How to build an algorithm with quantum circuits to calculate the outer product of two states?

Question

I want to directly use quantum circuits or quantum algorithms to obtain the outer product of $U_A|a\rangle$ (it is a column vector) and another column vector $U_B|b\rangle$, what are the reference ideas?

Answer 1

I don't think that quantum computing can provide a speedup here, as long as the representation of the outer product you're looking for is classical.

The outer product of $|a\rangle$ and $|b\rangle$, two column vectors of respective sizes $m$ and $n$ can be simply done in $\mathcal{O}(mn)$, carrying out the product for each term of the outer product.

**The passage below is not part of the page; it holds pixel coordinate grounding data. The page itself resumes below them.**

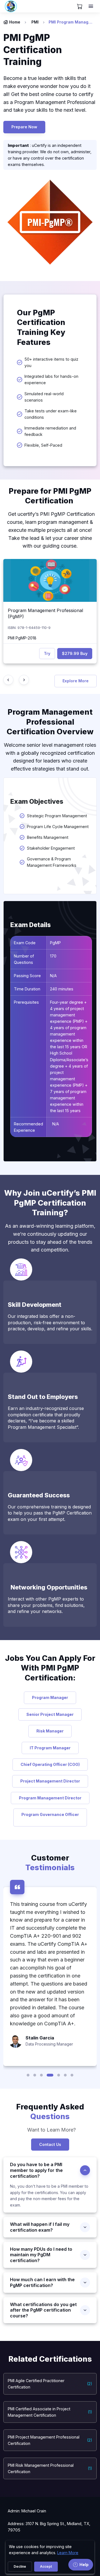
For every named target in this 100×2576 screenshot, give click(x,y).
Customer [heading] (50, 1862)
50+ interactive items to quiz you (51, 362)
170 (53, 956)
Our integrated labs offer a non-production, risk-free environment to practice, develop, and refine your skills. (50, 1322)
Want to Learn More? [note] (50, 2130)
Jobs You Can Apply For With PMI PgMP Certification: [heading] (50, 1667)
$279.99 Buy (75, 653)
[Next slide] (24, 680)
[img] (50, 580)
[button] (28, 2075)
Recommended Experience (28, 1127)
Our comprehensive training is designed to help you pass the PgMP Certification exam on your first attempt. (50, 1513)
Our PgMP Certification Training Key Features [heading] (41, 327)
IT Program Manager (50, 1747)
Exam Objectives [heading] (36, 801)
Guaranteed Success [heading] (39, 1495)
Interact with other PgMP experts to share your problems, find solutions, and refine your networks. (46, 1605)
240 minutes (62, 989)
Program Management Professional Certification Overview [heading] (50, 721)
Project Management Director (50, 1781)
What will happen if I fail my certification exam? (39, 2227)
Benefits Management (47, 837)
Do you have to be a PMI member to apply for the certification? (36, 2170)
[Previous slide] (8, 680)
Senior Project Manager (50, 1714)
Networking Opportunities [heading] (47, 1587)
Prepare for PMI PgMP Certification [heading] (50, 496)
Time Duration (27, 989)
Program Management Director (50, 1798)
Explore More (75, 680)
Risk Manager (50, 1731)
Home (14, 22)
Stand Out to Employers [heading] (43, 1396)
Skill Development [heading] (34, 1304)
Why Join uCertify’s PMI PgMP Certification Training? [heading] (50, 1202)
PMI (35, 22)
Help (84, 2564)
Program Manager (50, 1697)
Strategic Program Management (57, 815)
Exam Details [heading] (30, 925)
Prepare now (24, 126)
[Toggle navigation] (91, 6)
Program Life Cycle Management (58, 826)
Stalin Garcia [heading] (40, 2038)
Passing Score (27, 975)
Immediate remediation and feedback (50, 431)
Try (47, 653)
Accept (46, 2566)
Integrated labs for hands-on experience (51, 379)
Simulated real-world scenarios (44, 396)
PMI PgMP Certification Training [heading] (32, 49)
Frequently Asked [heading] (50, 2111)
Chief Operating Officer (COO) (50, 1764)
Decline (20, 2566)
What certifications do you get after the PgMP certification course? (43, 2310)
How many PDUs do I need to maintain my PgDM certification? (41, 2254)
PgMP (55, 942)
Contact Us (50, 2144)
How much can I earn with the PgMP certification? (42, 2282)
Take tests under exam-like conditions (50, 414)
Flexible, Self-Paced (43, 445)
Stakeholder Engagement (51, 848)
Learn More (67, 2552)
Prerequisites (26, 1002)
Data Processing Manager (49, 2044)
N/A (53, 975)
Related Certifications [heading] (50, 2359)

More precisely, assuming $p$-bit number, a multiplication takes around $p^2$ operations, so the final complexity is $\mathcal{O}\left(mnp^2\right)$.

---

Classical representation of the outer product

Now, where is it possible to gain a speedup using quantum computing? No matter what you do, as long as you want a classical representation of the outer product, you will have to perform at least $\mathcal{O}(mnp)$ operations (at least to write down the results). Indeed, measuring a quantum system will only result in a single component of the outer product. You may think that you could have several terms at once by increasing the number of qubits you're dealing with, but that's also true for a classical computer: you can run the computation in parallel.

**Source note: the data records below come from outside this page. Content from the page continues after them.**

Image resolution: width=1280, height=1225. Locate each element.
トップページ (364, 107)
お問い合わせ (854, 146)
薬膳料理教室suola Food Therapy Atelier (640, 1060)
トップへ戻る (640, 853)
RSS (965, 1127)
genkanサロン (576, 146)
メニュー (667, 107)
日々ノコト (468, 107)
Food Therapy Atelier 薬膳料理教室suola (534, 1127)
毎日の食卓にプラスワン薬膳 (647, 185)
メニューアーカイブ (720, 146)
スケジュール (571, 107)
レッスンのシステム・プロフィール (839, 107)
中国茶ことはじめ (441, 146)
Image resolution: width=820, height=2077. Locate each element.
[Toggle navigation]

The only gain you could get is if multiplying two numbers was faster, from a complexity point of view, on a quantum computer. For instance, an algorithm performing a multiplication in $\mathcal{O}\left(p\log(p)\right)$ operations would result in an algorithm to compute the outer product in $\mathcal{O}\left(mnp\log(p)\right)$, which would be better than the classical one.

However:

1. I'm not aware of such an algorithm.
2. The gain would be mostly theoretical, as $p$ is rarely larger than $64$.
3. This assumes that encoding a quantum state from a classical number, performing the quantum algorithm and measuring it is faster than doing the multiplication classically.

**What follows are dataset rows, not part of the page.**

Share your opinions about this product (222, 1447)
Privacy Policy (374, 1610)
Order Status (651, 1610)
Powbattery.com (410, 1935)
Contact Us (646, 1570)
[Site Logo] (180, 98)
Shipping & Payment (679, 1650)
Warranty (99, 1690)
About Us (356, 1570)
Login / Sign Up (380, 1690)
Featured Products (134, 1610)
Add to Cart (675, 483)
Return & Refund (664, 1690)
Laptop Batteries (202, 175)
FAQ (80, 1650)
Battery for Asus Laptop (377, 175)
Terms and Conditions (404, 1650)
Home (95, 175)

Thus, though it may be possible to obtain a better complexity than with using a classical computer, the overall gain seems at best marginal.

---

Quantum representation of the outer product in $\mathcal{O}(1)$ if the second vector is real##

Note that this reasoning holds as long as you're after a classical representation of the outer product. If you're looking for a quantum representation in order to use it as part of a larger quantum algorithm, then a (trivial) quantum speedup is possible. Let us call the two column vectors $|a\rangle$ and $|b\rangle$. Their outer product is: $$|a\rangle\langle b|=\sum_{i=0}^{2^m-1}\sum_{j=0}^{2^n-1}a_i\overline{b_j}|i\rangle\langle j|$$ Now, let us assume that we have a quantum representation of $|a\rangle$ and $|b\rangle$. The state of the resulting quantum system is: $$|a\rangle\otimes|b\rangle=\sum_{i=0}^{2^m-1}\sum_{j=0}^{2^n-1}a_ib_j|i,j\rangle$$ If $b$ only has real coordinates, then $|a\rangle\otimes|b\rangle$ is already a representation of the outer product of $|a\rangle$ and $|b\rangle$. In that case, the complexity is trivially $\mathcal{O}(1)$ (assuming $|a\rangle$ and $|b\rangle$ are given).

Choosing a different representation which would lead to writing down the coordinates of $|a\rangle$ and $|b\rangle$ would be I think equivalent to the classical case, and would thus provide no speedup.